**Assignment**
Look through the records that follow. Copy every line containing the word "computer".
─── Records provided
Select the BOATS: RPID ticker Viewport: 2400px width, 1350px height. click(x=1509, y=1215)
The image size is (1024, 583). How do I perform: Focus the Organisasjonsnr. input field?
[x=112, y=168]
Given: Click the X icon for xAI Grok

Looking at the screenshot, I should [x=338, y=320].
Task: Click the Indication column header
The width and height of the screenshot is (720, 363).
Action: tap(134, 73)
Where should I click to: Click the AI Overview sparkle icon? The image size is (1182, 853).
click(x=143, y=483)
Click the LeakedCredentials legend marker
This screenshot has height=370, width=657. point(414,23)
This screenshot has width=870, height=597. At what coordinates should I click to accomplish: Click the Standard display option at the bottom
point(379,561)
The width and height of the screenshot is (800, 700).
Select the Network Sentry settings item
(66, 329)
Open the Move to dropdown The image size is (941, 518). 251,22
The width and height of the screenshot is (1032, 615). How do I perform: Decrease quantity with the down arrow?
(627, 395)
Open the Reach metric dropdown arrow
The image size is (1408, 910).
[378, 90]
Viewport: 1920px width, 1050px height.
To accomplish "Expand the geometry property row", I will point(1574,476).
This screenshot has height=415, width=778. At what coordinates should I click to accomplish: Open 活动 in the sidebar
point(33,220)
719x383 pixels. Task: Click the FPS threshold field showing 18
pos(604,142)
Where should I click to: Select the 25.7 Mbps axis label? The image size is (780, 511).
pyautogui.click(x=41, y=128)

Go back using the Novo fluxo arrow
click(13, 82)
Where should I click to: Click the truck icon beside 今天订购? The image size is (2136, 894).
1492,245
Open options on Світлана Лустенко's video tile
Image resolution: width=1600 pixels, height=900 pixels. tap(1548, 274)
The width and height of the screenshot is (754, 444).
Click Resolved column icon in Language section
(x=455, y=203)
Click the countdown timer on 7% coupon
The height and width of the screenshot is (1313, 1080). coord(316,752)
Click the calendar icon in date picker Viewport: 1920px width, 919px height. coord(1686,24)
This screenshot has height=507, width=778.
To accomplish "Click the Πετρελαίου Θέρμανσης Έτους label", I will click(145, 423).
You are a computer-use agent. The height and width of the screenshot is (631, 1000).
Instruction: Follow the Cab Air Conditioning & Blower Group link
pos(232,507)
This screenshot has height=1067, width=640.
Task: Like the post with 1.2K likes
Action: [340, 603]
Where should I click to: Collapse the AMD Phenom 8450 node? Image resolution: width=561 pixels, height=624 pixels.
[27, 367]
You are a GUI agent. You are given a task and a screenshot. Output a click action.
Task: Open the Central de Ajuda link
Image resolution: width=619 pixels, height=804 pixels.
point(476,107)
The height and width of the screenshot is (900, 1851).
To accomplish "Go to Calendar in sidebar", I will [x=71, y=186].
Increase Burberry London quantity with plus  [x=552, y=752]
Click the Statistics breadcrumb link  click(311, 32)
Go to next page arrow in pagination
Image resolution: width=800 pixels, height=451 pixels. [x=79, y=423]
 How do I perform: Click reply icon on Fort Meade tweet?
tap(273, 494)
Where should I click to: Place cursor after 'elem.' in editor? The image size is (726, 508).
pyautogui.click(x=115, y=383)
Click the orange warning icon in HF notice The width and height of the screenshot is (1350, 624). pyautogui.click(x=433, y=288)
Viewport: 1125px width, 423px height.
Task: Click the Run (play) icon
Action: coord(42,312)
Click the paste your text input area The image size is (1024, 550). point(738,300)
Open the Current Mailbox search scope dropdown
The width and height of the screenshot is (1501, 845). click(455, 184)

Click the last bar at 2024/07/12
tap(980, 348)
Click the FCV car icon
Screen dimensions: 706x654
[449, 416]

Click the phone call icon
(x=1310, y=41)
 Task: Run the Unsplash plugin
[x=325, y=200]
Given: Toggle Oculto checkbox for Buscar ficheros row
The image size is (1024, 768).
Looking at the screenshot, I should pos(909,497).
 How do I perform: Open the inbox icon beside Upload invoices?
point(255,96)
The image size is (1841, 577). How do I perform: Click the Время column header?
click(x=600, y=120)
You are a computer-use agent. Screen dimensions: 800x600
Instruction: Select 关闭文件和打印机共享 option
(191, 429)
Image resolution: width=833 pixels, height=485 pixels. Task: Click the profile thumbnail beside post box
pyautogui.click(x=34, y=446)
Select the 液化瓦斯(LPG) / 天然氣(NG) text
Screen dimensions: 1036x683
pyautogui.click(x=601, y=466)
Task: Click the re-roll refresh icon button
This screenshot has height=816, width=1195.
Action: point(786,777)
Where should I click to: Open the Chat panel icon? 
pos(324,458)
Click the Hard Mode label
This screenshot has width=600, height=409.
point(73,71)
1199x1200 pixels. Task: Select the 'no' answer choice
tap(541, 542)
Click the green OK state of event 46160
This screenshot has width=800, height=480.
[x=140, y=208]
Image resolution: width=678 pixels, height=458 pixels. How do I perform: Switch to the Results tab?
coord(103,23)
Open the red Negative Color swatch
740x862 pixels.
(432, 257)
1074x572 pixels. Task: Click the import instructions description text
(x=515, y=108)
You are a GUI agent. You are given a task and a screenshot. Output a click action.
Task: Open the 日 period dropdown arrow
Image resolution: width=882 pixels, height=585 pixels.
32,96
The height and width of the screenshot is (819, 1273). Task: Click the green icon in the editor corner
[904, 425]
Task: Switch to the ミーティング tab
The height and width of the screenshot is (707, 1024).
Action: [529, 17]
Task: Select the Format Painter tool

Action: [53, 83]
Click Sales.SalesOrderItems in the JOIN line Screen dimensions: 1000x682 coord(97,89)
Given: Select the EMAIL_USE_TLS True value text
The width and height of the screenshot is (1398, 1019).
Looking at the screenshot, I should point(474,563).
──────
**Answer space**
You are a computer-use agent. The height and width of the screenshot is (631, 1000).
You are a computer-use agent. Screen dimensions: 800x600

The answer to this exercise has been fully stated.